- **Problem description**:
Using the records below, quote only the span that opens with the line containing "[Aluinter | Mamparas Divisorias] (215, 55)" and closes with the line containing "Cours CAC 40 (19, 1909)", exactly and inclusively.

- **The records**:
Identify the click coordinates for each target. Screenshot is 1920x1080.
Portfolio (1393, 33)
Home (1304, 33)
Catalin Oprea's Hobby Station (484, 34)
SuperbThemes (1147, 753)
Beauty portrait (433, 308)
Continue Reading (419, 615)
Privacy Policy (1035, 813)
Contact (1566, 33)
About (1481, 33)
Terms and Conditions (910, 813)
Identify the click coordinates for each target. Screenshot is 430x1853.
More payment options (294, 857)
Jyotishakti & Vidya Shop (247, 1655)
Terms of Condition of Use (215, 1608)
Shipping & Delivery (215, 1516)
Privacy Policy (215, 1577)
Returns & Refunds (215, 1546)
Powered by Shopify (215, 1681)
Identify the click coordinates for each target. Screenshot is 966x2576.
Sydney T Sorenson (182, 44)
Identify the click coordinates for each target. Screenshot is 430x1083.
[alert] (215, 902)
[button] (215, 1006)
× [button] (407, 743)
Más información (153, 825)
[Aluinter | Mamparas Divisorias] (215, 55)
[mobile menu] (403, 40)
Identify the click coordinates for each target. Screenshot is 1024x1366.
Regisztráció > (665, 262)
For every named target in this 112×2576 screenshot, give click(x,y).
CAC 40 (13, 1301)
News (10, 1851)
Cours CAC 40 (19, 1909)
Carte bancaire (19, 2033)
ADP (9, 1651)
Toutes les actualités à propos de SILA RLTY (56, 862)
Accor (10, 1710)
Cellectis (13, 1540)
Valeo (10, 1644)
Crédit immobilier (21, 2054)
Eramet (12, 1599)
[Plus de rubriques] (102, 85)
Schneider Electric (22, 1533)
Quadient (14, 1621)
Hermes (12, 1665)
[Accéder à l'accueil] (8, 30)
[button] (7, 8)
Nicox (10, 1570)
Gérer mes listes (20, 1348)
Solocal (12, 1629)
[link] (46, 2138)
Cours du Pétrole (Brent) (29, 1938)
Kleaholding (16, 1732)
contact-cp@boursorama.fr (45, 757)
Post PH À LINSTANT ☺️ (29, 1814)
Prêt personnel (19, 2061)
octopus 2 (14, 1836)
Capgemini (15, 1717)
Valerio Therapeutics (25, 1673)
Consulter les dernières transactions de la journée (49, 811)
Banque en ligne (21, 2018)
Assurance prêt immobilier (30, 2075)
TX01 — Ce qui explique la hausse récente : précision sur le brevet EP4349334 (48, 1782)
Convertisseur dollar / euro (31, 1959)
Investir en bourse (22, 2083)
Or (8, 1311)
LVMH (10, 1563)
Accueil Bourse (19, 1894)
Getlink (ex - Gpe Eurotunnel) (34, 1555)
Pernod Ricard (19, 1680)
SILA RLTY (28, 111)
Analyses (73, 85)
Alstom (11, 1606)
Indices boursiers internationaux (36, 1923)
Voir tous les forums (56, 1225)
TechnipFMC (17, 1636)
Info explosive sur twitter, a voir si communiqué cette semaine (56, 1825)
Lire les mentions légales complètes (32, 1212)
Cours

- **Answer area**:
[Aluinter | Mamparas Divisorias] (215, 55)
[mobile menu] (403, 40)
Identify the click coordinates for each target. Screenshot is 1024x1366.
Regisztráció > (665, 262)
For every named target in this 112×2576 screenshot, give click(x,y).
CAC 40 (13, 1301)
News (10, 1851)
Cours CAC 40 (19, 1909)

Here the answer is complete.